**Passage provided:**
· · · · · · ·

Hill stressed that the joint venture talks were casual. He said that he and NASCAR President Mike Helton discuss a variety of opportunities when they get together to shoot skeet at Helton’s ranch in the Southeast.
“The great thing about this business is it’s always fluid,” Hill said. “There’s any given number of possibilities.”
There was so much talk about streaming video during the cable industry’s annual convention in Chicago last week that Comcast’s Brian Roberts felt compelled to remind cable executives why they were there in the first place.
“Let’s not forget about the television,” Roberts said during a panel session on the conference’s final day.
Comcast’s Brian Roberts demonstrated a faster Internet speed that will boost live video quality.
It was fitting that Roberts made his remarks after he demonstrated a new super-fast Internet speed that will make downloading and sharing video much easier.
The service would give live Internet video more of a broadcast quality and provide a big boost for sports to broadcast live via the Internet.
The new faster Internet, which Roberts said should be available by the end of the year, underscores the importance of a debate among programmers about the best business plan for broadband and mobile service.
The cable industry clearly is worried about free Internet video and, in a phrase that was repeated multiple times last week, is taking steps to avoid the same fate as the music industry. Cable executives believe the availability of free music on the Internet and file-sharing systems severely hurt the music industry.
As the highest-rated and most expensive content, sports programming was at the center of the debate.
It was clear that cable operators and programmers believe full cable channels will be simulcast live on tablet computers and other mobile devices at some point. The question programmers debated in Chicago last week dealt with what the business model will look like.
That tone was set early in the week’s first panel session, when Time Warner’s Jeff Bewkes and News Corp.’s Chase Carey staked out different positions on how to stream channels to mobile and broadband applications.
Bewkes advocated making channels available on all Internet devices without charging consumers extra for it.
Carey, however, said that programmers would not give away content like that if consumers will pay for it. He complained that the pace to develop a business plan already was moving far too slowly.
“We’ve talked about authentication for two years, and we’re still talking,” he said.
Still, Fox is making a push into the streaming video world. Carey said the Big Ten Network would introduce a streaming service for tablets called BTN2Go. The service will be authenticated to BTN cable and satellite customers, making live games and other programming available on tablet computers. It will launch in August.
ESPN, meanwhile, was promoting its authenticated service throughout the convention. The ESPN booth was filled with iPads that demonstrated the WatchESPN app that streams ESPN, ESPN2, ESPNU and ESPN3 to Time Warner Cable, Bright House and Verizon subscribers.

· · · · · · ·

**Listed records:**

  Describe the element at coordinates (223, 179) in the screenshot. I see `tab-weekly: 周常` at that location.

· · · · · · ·

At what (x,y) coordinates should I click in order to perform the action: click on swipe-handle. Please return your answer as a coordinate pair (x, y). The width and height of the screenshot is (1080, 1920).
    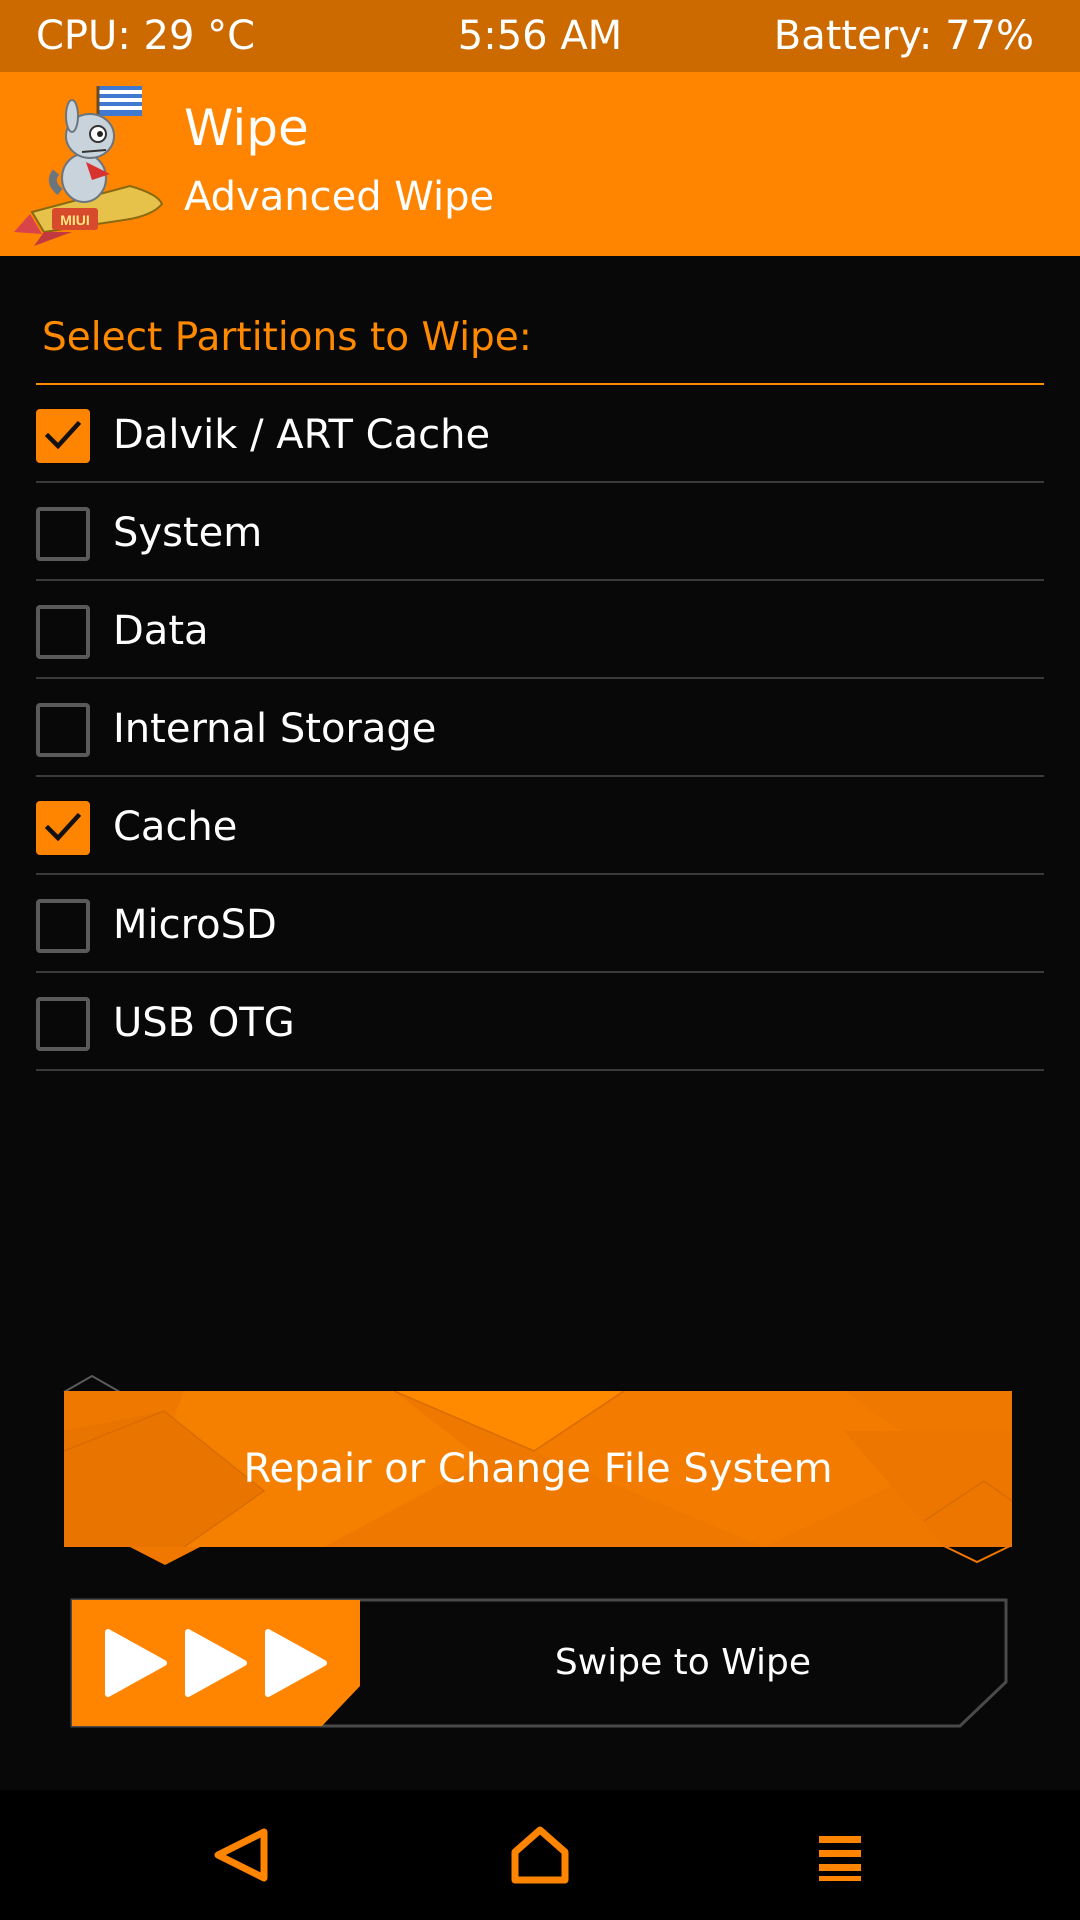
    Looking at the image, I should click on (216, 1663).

· · · · · · ·

**To do:**
1) From the article on the cable convention, reproduce the passage starting with "Hill stressed that" and going on through "the first place.".
2) According to the cable convention article, which channels does the WatchESPN app stream?
3) Answer these questions from the cable convention article:
(a) In what city was the cable industry's annual convention held?
(b) In what month will BTN2Go launch?
(c) Where do Hill and Mike Helton get together to shoot skeet?

**Exercise responses:**
1)
Hill stressed that the joint venture talks were casual. He said that he and NASCAR President Mike Helton discuss a variety of opportunities when they get together to shoot skeet at Helton’s ranch in the Southeast.
“The great thing about this business is it’s always fluid,” Hill said. “There’s any given number of possibilities.”
There was so much talk about streaming video during the cable industry’s annual convention in Chicago last week that Comcast’s Brian Roberts felt compelled to remind cable executives why they were there in the first place.

2)
ESPN
ESPN2
ESPNU
ESPN3

3)
(a) Chicago
(b) August
(c) At Helton's ranch in the Southeast